Dopiero w weekend pogoda poprawiła się o tyle, że wyjrzało słońce (i w słońcu było nieco cieplej). W lepszym nastroju pojechaliśmy (koleją miejską, co za wygoda) do Gdańska. Gdyby to ode mnie zależało, to nocowałabym w Gdańsku, na Starym Mieście. Po prostu uwielbiam tamten klimat. I mimo, że sama 60 lat temu (gdy byłam pierwszy raz nad morzem, na wczasach w Gdańsku Wrzeszczu) widziałam na Starym Mieście morze gruzów, przyjmuję te zrekonstruowane kamienice, odtworzone ulice z szacunkiem i zachwytem. 

Kościół św. Katarzyny, wyremontowany po nieszczęsnym pożarze wieży w 2006 roku.

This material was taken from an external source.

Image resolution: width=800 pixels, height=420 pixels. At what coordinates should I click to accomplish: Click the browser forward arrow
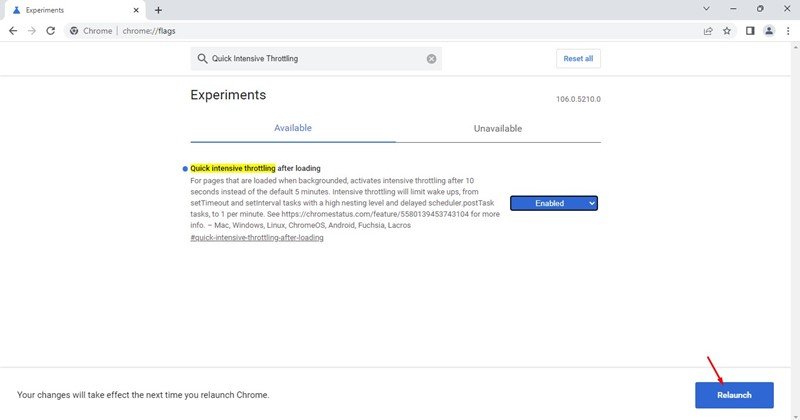point(32,31)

W kościele mieści się carillon liczący 50 dzwonów, ważący przeszło 17 ton! Przed pożarem słyszałam wygrywaną na dzwonach pieśń "Gaude Mater Polonia".


Na mojej ulubionej ulicy Piwnej. Z widokiem na największy (gotycki) kościół w Polsce.


I jeszcze spodobała mi się kamienica Przeorów Pelplińskich (zakon cystersów w Pelplinie), obecnie budynek Uniwersytetu Gdańskiego.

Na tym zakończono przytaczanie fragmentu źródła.